INFO — Password Exceeds Configured Threshold
Unlocked accounts where the password exceeds the configured threshold (default 90 days) but is less than 180 days old.
The report also separately identifies:
- No Password Change Date Recorded. Unlocked accounts with no recorded
LASTPSWDCHANGEvalue (may be migrated or misconfigured)
SSO users (accounts with no PeopleSoft password set) are automatically excluded from this report.
Table Queried
PSOPRDEFN — Operator Definitions (User Accounts)
The primary record for PeopleSoft user accounts.
| Field | Description | Values |
|---|---|---|
| OPRID | User ID (primary key) | |
| OPRDEFNDESC | User description/name | |
| LASTPSWDCHANGE | Date of last password change | Date format |
| LASTSIGNONDTTM | Date/time of last sign-on | Datetime format |
| ACCTLOCK | Account lock status | 0 = Active, 1 = Locked |
| PTOPERPSWDV2 | Password hash | Non-empty means password is set (SSO users have no password) |
| OPRCLASS | Primary permission list |
Data Flow
1. Fetch ALL users from PSOPRDEFN
via SearchUsers (batches of 300)
|
v
2. Filter:
- Skip locked accounts (ACCTLOCK = 1)
- Skip SSO users (no password set)
|
v
3. Parse LASTPSWDCHANGE date and compute days since change
|
v
4. Categorize into severity buckets:
CRITICAL: > 365 days since password change
WARNING: > 180 days
INFO: > staleDays threshold (default 90)
Plus: No change date recorded
|
v
5. Sort each category by days since change (oldest first)
|
v
6. Generate Markdown report grouped by severity
Parameters
| Parameter | Default | Description |
|---|---|---|
staleDays | 90 | Number of days after which a password is considered stale |
Report Output
The generated report contains:
- Header with database name, generation timestamp, and threshold parameter
- Summary with total user counts, unlocked count, and counts per severity category
- CRITICAL section (if any): Table with user ID (linked), description, last password change date, days since change, last sign-on, permission list
- WARNING section (if any): Same table format
- INFO section (if any): Same table format
- No Password Change Date section (if any): Table with user ID, description, last sign-on, permission list
- Recommendations based on which categories have findings
Interpreting Results
- CRITICAL findings require immediate action. Passwords unchanged for over a year are a significant security risk, especially if the accounts are actively used (check the Last Sign-on column).

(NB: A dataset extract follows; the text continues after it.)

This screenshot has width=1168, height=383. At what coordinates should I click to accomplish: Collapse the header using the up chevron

- WARNING findings should be scheduled for remediation. These accounts are approaching a year without a password change.
- INFO findings indicate policy non-compliance. The accounts exceed your configured threshold but are not yet at the warning level.
- No Password Change Date accounts are often migrated accounts. Verify they are legitimate and consider requiring a password reset.

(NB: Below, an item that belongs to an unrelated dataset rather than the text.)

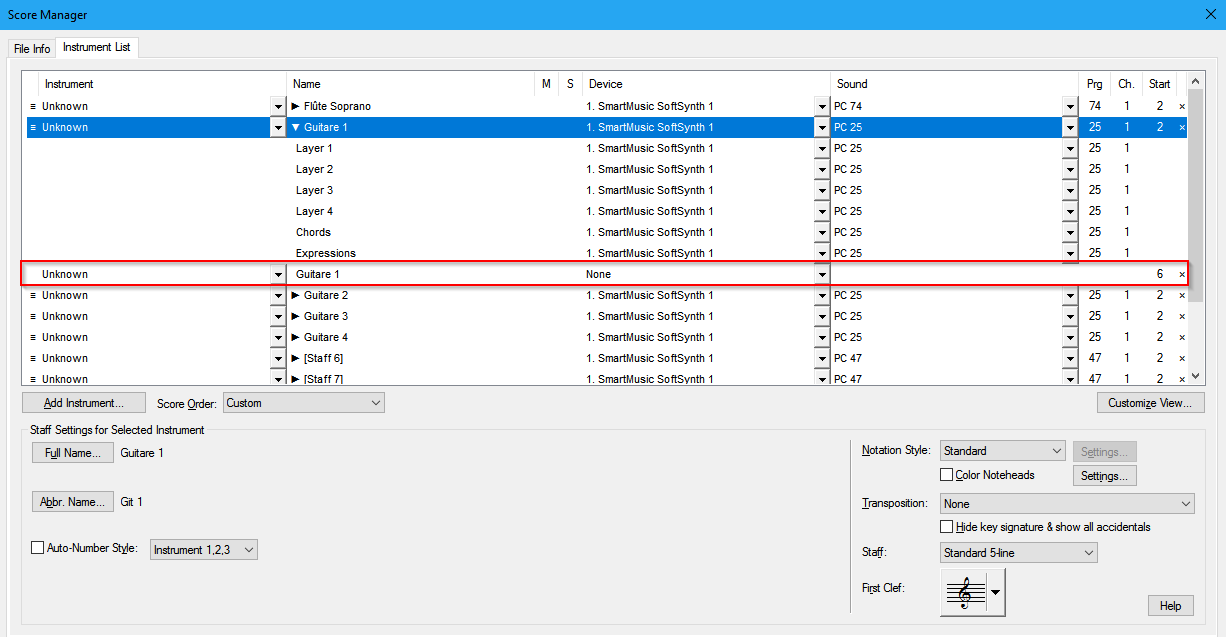Open the Score Order dropdown
The height and width of the screenshot is (637, 1226).
coord(303,403)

- SSO users (no PeopleSoft password set) are automatically excluded from this report.
Recommendations
- Implement PeopleSoft password controls (PTPWDPOLICY) to enforce automatic password expiration. Configure under PeopleTools > Security > Password Configuration > Password Controls.
- Investigate accounts with no password change date — these may need manual password resets.